Gary Gaines, Coach Of ‘Friday Night Lights’ Fame, Dead At 73

LUBBOCK, Texas (AP) — Gary Gaines, coach of the Texas highschool soccer staff made well-known within the e-book and film “Friday Night Lights,” has died. He was 73.

Gaines’ household stated in an announcement the previous coach died Monday in Lubbock after an extended battle with Alzheimer’s illness.

Gaines made many stops in West Texas throughout a 30-year teaching profession, however was greatest recognized for a four-year stint main the extremely profitable program at Odessa Permian. Gaines returned to Permian later in his profession.

His 1988 staff was chronicled in Buzz Bissinger’s bestselling e-book, which portrayed a program and faculty that favored soccer over lecturers and attributed racist feedback to assistant coaches.

Gaines, who was performed by Billy Bob Thornton within the 2004 film, stated he by no means learn the e-book and felt betrayed by Bissinger after the creator spent all the 1988 season with the staff.

The e-book, which portrayed Gaines as a compassionate coach caught within the win-at-all-costs tradition of a highschool program in football-crazed Texas, additionally was was a TV sequence.

Permian misplaced within the state semifinals in 1988, a season that included the lack of star working again James “Boobie” Miles to a knee damage throughout a preseason scrimmage. Miles’ character performed a outstanding position within the film.

The e-book described scenes of “for sale” indicators being positioned within the entrance yard of Gaines’ house. His file from 1986-89 was 47-6-1.

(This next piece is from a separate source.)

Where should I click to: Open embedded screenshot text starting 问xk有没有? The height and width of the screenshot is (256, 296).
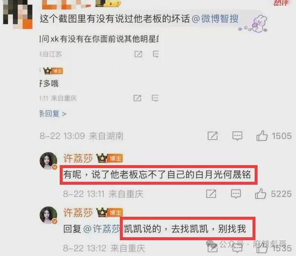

Gaines led Permian to the fifth of this system’s six state championships with an ideal season in 1989, then left to change into an assistant coach at Texas Tech.

He later coached two of Permian’s rivals, Abilene Excessive and San Angelo Central, earlier than returning to varsity because the coach at Abilene Christian. One other four-year run as Permian’s coach began in 2009, and Gaines additionally was a faculty district athletic director in Odessa and Lubbock.

“I just can’t find the words to pay respects,” retired coach Ron King, a former Permian assistant, advised the Odessa American. “It’s a big loss for the coaching profession. There are a lot of coaches he took under his wing and mentored.”